After tomorrow, geomagnetic activity is likely to fade but there’s a chance auroras could still be witnessed in the most northerly areas of the UK on Saturday evening.
Professor Don Pollacco, Department of Physics, University of Warwick, told MailOnline: ‘To predict exactly where you can see the northern lights is difficult as conditions can change quickly.
‘However, one thing is for sure, and that is that you are unlikely to see them from a brightly lit city environment – you need to go somewhere dark and look towards the northern horizon (look for the North Star).
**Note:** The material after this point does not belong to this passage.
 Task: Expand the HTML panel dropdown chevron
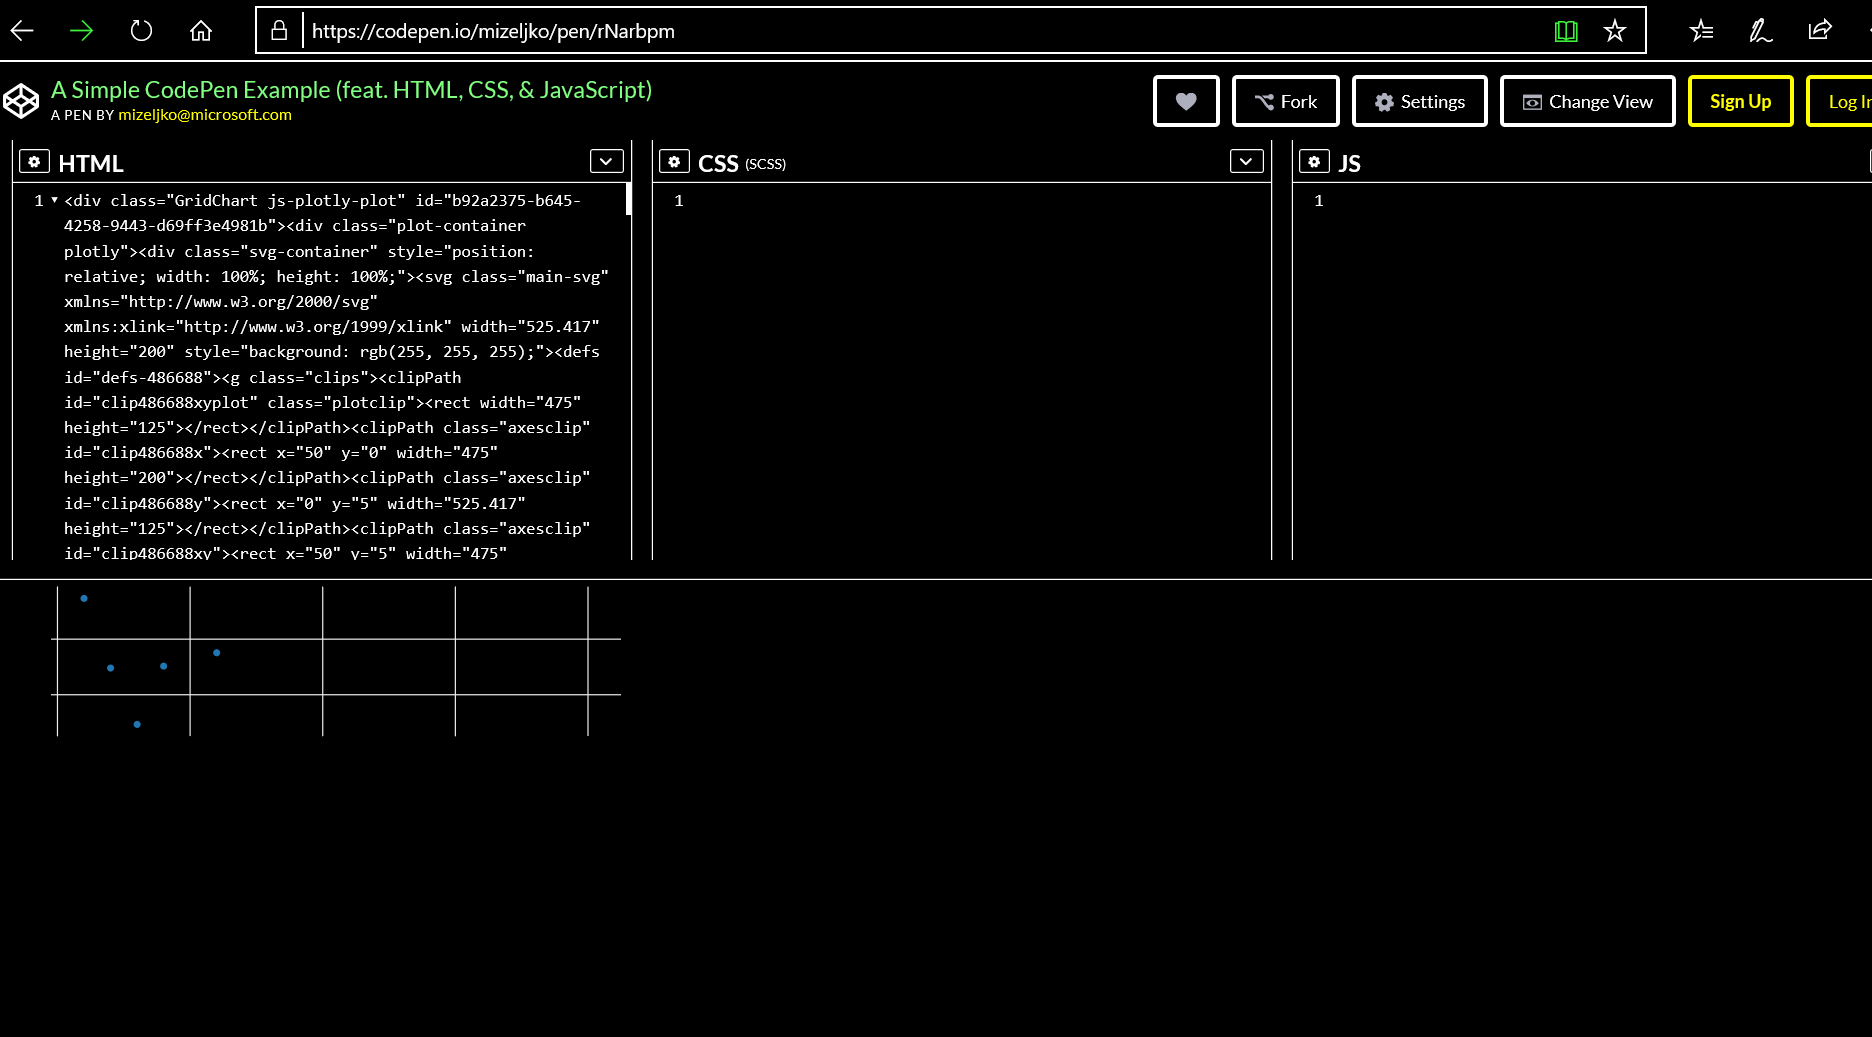point(606,161)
‘So, you would preferably be in the countryside away from street lights. Of course it also needs to clear!’
To catch sight of an aurora, it doesn’t need to be directly overhead, and can be observed from as far as a 620 miles (1,000km), according to the National Oceanic and Atmospheric Administration.
However, those south of the globe in Australia and New Zealand are unlikely to see the aurora.
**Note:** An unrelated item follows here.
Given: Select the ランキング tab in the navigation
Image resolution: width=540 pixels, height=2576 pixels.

This is quite common, as auroras are most likely to be seen from the Arctic and Antarctic Circles.
This is because the energy and small particles from solar activity travel down the magnetic field lines towards the Earth’s poles, so they appear most strongly there.
The phenomena is only seen from further away when this activity is especially strong.
SOLAR STORMS PRESENT A CLEAR DANGER TO ASTRONAUTS AND CAN DAMAGE SATELLITES
Solar storms, or solar activity, can be divided into four main components that can have impacts on Earth:
- Solar flares: A large explosion in the sun’s atmosphere. These flares are made of photons that travel out directly from the flare site. Solar flares impact Earth only when they occur on the side of the sun facing Earth.
- Coronal Mass Ejections (CME’s): Large clouds of plasma and magnetic field that erupt from the sun. These clouds can erupt in any direction, and then continue on in that direction, plowing through solar wind. These clouds only cause impacts to Earth when they’re aimed at Earth.
- High-speed solar wind streams: These come from coronal holes on the sun, which form anywhere on the sun and usually only when they are closer to the solar equator do the winds impact Earth.
- Solar energetic particles: High-energy charged particles thought to be released primarily by shocks formed at the front of coronal mass ejections and solar flares. When a CME cloud plows through solar wind, solar energetic particles can be produced and because they are charged, they follow the magnetic field lines between the Sun and Earth. Only charged particles that follow magnetic field lines that intersect Earth will have an impact.
While these may seem dangerous, astronauts are not in immediate danger of these phenomena because of the relatively low orbit of manned missions.
However, they do have to be concerned about cumulative exposure during space walks.
This photo shows the sun’s coronal holes in an x-ray image. The outer solar atmosphere, the corona, is structured by strong magnetic fields, which when closed can cause the atmosphere to suddenly and violently release bubbles or tongues of gas and magnetic fields called coronal mass ejections
The damage caused by solar storms
Solar flares can damage satellites and have an enormous financial cost.
The charged particles can also threaten airlines by disturbing Earth’s magnetic field.
Very large flares can even create currents within electricity grids and knock out energy supplies.
When Coronal Mass Ejections strike Earth they cause geomagnetic storms and enhanced aurora.
They can disrupt radio waves, GPS coordinates and overload electrical systems.
A large influx of energy could flow into high voltage power grids and permanently damage transformers.
This could shut off businesses and homes around the world.